* _PROMPT_
Write out every entry in full. Leave nothing out.

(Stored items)
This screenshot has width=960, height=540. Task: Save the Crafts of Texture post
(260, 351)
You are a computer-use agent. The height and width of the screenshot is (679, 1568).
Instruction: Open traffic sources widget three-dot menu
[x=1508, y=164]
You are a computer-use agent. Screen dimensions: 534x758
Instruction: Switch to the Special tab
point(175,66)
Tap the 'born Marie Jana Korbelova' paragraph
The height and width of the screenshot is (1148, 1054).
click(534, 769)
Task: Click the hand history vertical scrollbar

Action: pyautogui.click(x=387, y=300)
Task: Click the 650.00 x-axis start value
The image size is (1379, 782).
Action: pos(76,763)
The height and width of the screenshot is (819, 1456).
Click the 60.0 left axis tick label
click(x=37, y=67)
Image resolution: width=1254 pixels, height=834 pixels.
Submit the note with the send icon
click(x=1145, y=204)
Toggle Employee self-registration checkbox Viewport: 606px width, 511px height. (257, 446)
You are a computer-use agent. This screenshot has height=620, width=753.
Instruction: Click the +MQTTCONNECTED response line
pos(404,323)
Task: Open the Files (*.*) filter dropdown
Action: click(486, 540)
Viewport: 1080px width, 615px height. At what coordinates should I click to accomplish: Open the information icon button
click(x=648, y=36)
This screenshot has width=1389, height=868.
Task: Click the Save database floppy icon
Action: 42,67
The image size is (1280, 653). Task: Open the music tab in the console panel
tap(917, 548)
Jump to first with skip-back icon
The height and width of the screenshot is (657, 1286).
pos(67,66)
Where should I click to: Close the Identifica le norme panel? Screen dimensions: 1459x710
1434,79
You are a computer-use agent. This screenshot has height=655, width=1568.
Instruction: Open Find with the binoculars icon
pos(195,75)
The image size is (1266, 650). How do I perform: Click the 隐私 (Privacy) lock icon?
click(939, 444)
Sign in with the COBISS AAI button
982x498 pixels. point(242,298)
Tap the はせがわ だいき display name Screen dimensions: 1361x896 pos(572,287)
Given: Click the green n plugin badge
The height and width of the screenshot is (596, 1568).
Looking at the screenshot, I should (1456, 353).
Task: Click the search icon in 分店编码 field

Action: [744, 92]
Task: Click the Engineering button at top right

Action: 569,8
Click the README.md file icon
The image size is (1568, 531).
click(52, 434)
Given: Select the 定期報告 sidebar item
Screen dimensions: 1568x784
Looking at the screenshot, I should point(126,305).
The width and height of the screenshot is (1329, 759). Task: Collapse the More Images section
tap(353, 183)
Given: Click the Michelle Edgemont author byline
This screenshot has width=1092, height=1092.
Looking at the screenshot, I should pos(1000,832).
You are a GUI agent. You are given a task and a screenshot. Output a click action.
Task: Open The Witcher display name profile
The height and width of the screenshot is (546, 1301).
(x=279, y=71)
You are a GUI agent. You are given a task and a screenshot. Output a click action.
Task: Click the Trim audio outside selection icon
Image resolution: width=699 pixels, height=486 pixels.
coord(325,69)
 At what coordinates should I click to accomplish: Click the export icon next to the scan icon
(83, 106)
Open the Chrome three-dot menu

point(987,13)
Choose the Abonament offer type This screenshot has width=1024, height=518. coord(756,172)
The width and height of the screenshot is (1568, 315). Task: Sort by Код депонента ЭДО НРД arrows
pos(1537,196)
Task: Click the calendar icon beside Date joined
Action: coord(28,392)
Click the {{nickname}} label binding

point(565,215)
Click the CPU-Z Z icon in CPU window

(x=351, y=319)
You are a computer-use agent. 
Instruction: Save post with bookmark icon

* _WRITTEN RESPONSE_
This screenshot has width=960, height=540. Task: Save the Crafts of Texture post
(260, 351)
You are a computer-use agent. The height and width of the screenshot is (679, 1568).
Instruction: Open traffic sources widget three-dot menu
[x=1508, y=164]
You are a computer-use agent. Screen dimensions: 534x758
Instruction: Switch to the Special tab
point(175,66)
Tap the 'born Marie Jana Korbelova' paragraph
The height and width of the screenshot is (1148, 1054).
click(534, 769)
Task: Click the hand history vertical scrollbar

Action: pyautogui.click(x=387, y=300)
Task: Click the 650.00 x-axis start value
The image size is (1379, 782).
Action: pos(76,763)
The height and width of the screenshot is (819, 1456).
Click the 60.0 left axis tick label
click(x=37, y=67)
Image resolution: width=1254 pixels, height=834 pixels.
Submit the note with the send icon
click(x=1145, y=204)
Toggle Employee self-registration checkbox Viewport: 606px width, 511px height. (257, 446)
You are a computer-use agent. This screenshot has height=620, width=753.
Instruction: Click the +MQTTCONNECTED response line
pos(404,323)
Task: Open the Files (*.*) filter dropdown
Action: click(486, 540)
Viewport: 1080px width, 615px height. At what coordinates should I click to accomplish: Open the information icon button
click(x=648, y=36)
This screenshot has width=1389, height=868.
Task: Click the Save database floppy icon
Action: 42,67
The image size is (1280, 653). Task: Open the music tab in the console panel
tap(917, 548)
Jump to first with skip-back icon
The height and width of the screenshot is (657, 1286).
pos(67,66)
Where should I click to: Close the Identifica le norme panel? Screen dimensions: 1459x710
1434,79
You are a computer-use agent. This screenshot has height=655, width=1568.
Instruction: Open Find with the binoculars icon
pos(195,75)
The image size is (1266, 650). How do I perform: Click the 隐私 (Privacy) lock icon?
click(939, 444)
Sign in with the COBISS AAI button
982x498 pixels. point(242,298)
Tap the はせがわ だいき display name Screen dimensions: 1361x896 pos(572,287)
Given: Click the green n plugin badge
The height and width of the screenshot is (596, 1568).
Looking at the screenshot, I should (1456, 353).
Task: Click the search icon in 分店编码 field

Action: [744, 92]
Task: Click the Engineering button at top right

Action: 569,8
Click the README.md file icon
The image size is (1568, 531).
click(52, 434)
Given: Select the 定期報告 sidebar item
Screen dimensions: 1568x784
Looking at the screenshot, I should point(126,305).
The width and height of the screenshot is (1329, 759). Task: Collapse the More Images section
tap(353, 183)
Given: Click the Michelle Edgemont author byline
This screenshot has width=1092, height=1092.
Looking at the screenshot, I should pos(1000,832).
You are a GUI agent. You are given a task and a screenshot. Output a click action.
Task: Open The Witcher display name profile
The height and width of the screenshot is (546, 1301).
(x=279, y=71)
You are a GUI agent. You are given a task and a screenshot. Output a click action.
Task: Click the Trim audio outside selection icon
Image resolution: width=699 pixels, height=486 pixels.
coord(325,69)
 At what coordinates should I click to accomplish: Click the export icon next to the scan icon
(83, 106)
Open the Chrome three-dot menu

point(987,13)
Choose the Abonament offer type This screenshot has width=1024, height=518. coord(756,172)
The width and height of the screenshot is (1568, 315). Task: Sort by Код депонента ЭДО НРД arrows
pos(1537,196)
Task: Click the calendar icon beside Date joined
Action: coord(28,392)
Click the {{nickname}} label binding

point(565,215)
Click the CPU-Z Z icon in CPU window

(x=351, y=319)
You are a computer-use agent. 
Instruction: Save post with bookmark icon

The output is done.